I think, in the light of the aforementioned fictional work, we have yet to create my favourite era of history.
Imagine an
appropriate technology approach, a cradle-to-cradle circular economy mentality, with no manufactured economic externalities like social costs or environmental damage.
Imagine additive production taking the place of methods that create waste that must either be recycled or disposed of.
We're talking about cities being transformed to have minimalistic physical footprints, encompassing single, massive structures called arcologies, towering city-buildings that incorporate living elements to produce a healthy internal living environment, where air, water, and biomass exiting the structure leave cleaner than they enter, and where every resident of these arcologies is but an elevator ride away from home, work, shopping, entertainment, culture, and also parklike natural settings transitioning to managed wild lands and intensive, horticulturally-minded family farms.
We're also talking about islands grown from
biorock by drones that add to their structure and mass at need, that serve as homes to displaced peoples, as inverted coral reefs, and as filters for the environment, where people work to strain plastic from the seas, to incinerate cleanly at sufficiently high temperatures, to
feed energy back into the system, and again, where everything leaving the island left cleaner than it arrived.
How about 1000-tonne cargo capacity
solar electric airships with a cryogenic drivetrain and magnetic battery storage, hydrogen lift, and probably some type of atmospheric differential pressure drive, capable of altering its envelope profile to adapt to changing wind conditions, and to take off and land without a ground crew or infrastructure. Imagine an aircraft with the speed of a jet carrying a freighters' worth of cargo straight-line, over land and sea, and not hitting or deafening the sea life.

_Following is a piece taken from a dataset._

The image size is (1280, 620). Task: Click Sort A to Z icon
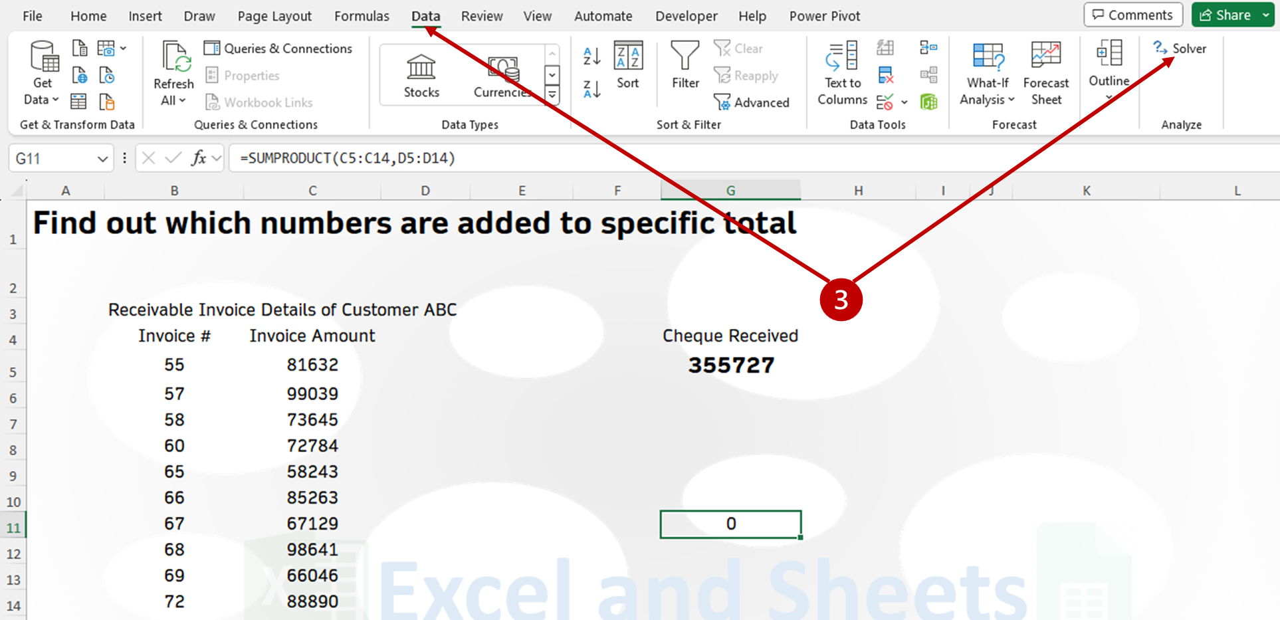point(591,56)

Maybe high-speed solar-electric trains with the same cryogenic drivetrain and magnetic battery storage, connecting coasts and all points between, taking people wherever they're going, even ferrying their cars around, and leaving much more land around available for rewilding projects.

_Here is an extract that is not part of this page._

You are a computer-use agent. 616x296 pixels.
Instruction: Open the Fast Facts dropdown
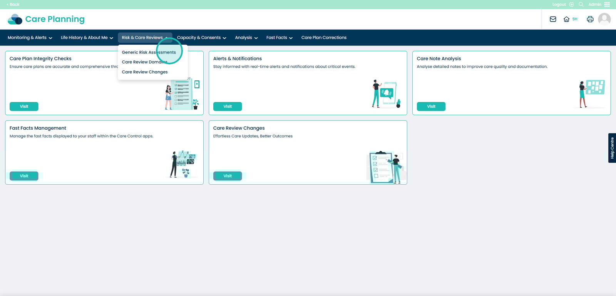pos(279,38)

Imagine watching a herd of four million bison go by, knowing that they won't pass your way again until they've migrated the whole length of the corridor up to the North West Territories, where they meet the Great Canadian Mammophant and turn back around. Imagine beaver, and by extension, salmon, returning to their rightful places as respected and protected keystone species that, in turn, protected and fed us, like the bison.
Now I'll go into experimental territory. Imagine breeding an icewine grape varietal whose skin-native yeasts had been chosen for their high alcohol tolerance, a grape that would ferment on the vine at a high ABV, and freeze solid, at which time harvest would occur. The bunches would be dropped into a cold press and squeezed, and all that would come out would be fairly potent alcohol, technically grape jack (after
apple jack, which you get by freezing alcoholic cider and pouring off what doesn't freeze).
Pair that with engines designed or tweaked to run on that alcohol, and I see homestead energy independence, and by extension, domestic energy self-sufficiency. I see resilient and sustainable whole living systems design.
So yeah. The era of history that appeals to me most is the one we can create together. I can't wait.